> **PROBLEM TO SOLVE**
Repeat all of the data exactly. Leave nothing out.

[Stored data]
Segment Open

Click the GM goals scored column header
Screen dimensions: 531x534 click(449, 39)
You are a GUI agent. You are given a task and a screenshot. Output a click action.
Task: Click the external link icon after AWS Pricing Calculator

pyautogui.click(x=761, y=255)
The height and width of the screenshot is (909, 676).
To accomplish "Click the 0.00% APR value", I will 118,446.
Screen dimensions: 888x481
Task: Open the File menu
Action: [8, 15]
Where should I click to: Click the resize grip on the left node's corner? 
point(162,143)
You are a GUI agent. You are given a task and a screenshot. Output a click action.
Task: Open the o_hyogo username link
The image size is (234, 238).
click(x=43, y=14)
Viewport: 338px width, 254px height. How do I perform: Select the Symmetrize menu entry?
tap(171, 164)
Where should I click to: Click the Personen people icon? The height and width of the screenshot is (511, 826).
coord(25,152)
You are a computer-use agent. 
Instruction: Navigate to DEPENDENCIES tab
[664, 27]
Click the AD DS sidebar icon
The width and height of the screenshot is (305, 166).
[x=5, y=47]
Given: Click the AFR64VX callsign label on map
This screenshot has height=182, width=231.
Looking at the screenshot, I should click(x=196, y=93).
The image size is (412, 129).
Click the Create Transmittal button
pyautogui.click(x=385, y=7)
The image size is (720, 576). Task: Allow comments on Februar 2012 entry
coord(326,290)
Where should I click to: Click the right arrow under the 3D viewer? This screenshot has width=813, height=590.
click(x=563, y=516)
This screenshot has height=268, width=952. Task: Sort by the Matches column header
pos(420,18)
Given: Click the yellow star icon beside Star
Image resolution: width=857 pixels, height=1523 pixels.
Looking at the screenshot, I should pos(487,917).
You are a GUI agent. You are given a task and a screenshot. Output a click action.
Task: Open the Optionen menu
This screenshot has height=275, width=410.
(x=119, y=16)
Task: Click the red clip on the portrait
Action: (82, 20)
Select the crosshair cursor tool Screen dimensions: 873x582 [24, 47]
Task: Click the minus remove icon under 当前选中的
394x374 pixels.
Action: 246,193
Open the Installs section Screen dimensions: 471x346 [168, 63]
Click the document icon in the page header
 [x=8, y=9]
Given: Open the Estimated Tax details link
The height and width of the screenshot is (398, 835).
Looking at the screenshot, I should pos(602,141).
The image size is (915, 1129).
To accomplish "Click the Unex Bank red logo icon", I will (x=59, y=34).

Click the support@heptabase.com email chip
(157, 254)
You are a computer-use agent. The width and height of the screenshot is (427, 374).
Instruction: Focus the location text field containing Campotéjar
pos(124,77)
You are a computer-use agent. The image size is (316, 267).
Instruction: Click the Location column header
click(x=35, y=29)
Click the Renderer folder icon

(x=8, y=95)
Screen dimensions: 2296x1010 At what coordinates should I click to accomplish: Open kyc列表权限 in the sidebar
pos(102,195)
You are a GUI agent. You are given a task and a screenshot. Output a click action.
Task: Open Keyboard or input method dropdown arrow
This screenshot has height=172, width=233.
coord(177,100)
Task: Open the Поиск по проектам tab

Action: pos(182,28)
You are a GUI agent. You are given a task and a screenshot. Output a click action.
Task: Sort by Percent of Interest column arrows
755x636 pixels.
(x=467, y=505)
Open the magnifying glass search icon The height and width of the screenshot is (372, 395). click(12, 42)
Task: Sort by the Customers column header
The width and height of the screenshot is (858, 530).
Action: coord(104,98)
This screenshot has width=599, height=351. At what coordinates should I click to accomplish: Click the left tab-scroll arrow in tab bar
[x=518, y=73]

Segment Closed

> **TASK RESULT**
Click the GM goals scored column header
Screen dimensions: 531x534 click(449, 39)
You are a GUI agent. You are given a task and a screenshot. Output a click action.
Task: Click the external link icon after AWS Pricing Calculator

pyautogui.click(x=761, y=255)
The height and width of the screenshot is (909, 676).
To accomplish "Click the 0.00% APR value", I will 118,446.
Screen dimensions: 888x481
Task: Open the File menu
Action: [8, 15]
Where should I click to: Click the resize grip on the left node's corner? 
point(162,143)
You are a GUI agent. You are given a task and a screenshot. Output a click action.
Task: Open the o_hyogo username link
The image size is (234, 238).
click(x=43, y=14)
Viewport: 338px width, 254px height. How do I perform: Select the Symmetrize menu entry?
tap(171, 164)
Where should I click to: Click the Personen people icon? The height and width of the screenshot is (511, 826).
coord(25,152)
You are a computer-use agent. 
Instruction: Navigate to DEPENDENCIES tab
[664, 27]
Click the AD DS sidebar icon
The width and height of the screenshot is (305, 166).
[x=5, y=47]
Given: Click the AFR64VX callsign label on map
This screenshot has height=182, width=231.
Looking at the screenshot, I should click(x=196, y=93).
The image size is (412, 129).
Click the Create Transmittal button
pyautogui.click(x=385, y=7)
The image size is (720, 576). Task: Allow comments on Februar 2012 entry
coord(326,290)
Where should I click to: Click the right arrow under the 3D viewer? This screenshot has width=813, height=590.
click(x=563, y=516)
This screenshot has height=268, width=952. Task: Sort by the Matches column header
pos(420,18)
Given: Click the yellow star icon beside Star
Image resolution: width=857 pixels, height=1523 pixels.
Looking at the screenshot, I should pos(487,917).
You are a GUI agent. You are given a task and a screenshot. Output a click action.
Task: Open the Optionen menu
This screenshot has height=275, width=410.
(x=119, y=16)
Task: Click the red clip on the portrait
Action: (82, 20)
Select the crosshair cursor tool Screen dimensions: 873x582 [24, 47]
Task: Click the minus remove icon under 当前选中的
394x374 pixels.
Action: 246,193
Open the Installs section Screen dimensions: 471x346 [168, 63]
Click the document icon in the page header
 [x=8, y=9]
Given: Open the Estimated Tax details link
The height and width of the screenshot is (398, 835).
Looking at the screenshot, I should pos(602,141).
The image size is (915, 1129).
To accomplish "Click the Unex Bank red logo icon", I will (x=59, y=34).

Click the support@heptabase.com email chip
(157, 254)
You are a computer-use agent. The width and height of the screenshot is (427, 374).
Instruction: Focus the location text field containing Campotéjar
pos(124,77)
You are a computer-use agent. The image size is (316, 267).
Instruction: Click the Location column header
click(x=35, y=29)
Click the Renderer folder icon

(x=8, y=95)
Screen dimensions: 2296x1010 At what coordinates should I click to accomplish: Open kyc列表权限 in the sidebar
pos(102,195)
You are a GUI agent. You are given a task and a screenshot. Output a click action.
Task: Open Keyboard or input method dropdown arrow
This screenshot has height=172, width=233.
coord(177,100)
Task: Open the Поиск по проектам tab

Action: pos(182,28)
You are a GUI agent. You are given a task and a screenshot. Output a click action.
Task: Sort by Percent of Interest column arrows
755x636 pixels.
(x=467, y=505)
Open the magnifying glass search icon The height and width of the screenshot is (372, 395). click(12, 42)
Task: Sort by the Customers column header
The width and height of the screenshot is (858, 530).
Action: coord(104,98)
This screenshot has width=599, height=351. At what coordinates should I click to accomplish: Click the left tab-scroll arrow in tab bar
[x=518, y=73]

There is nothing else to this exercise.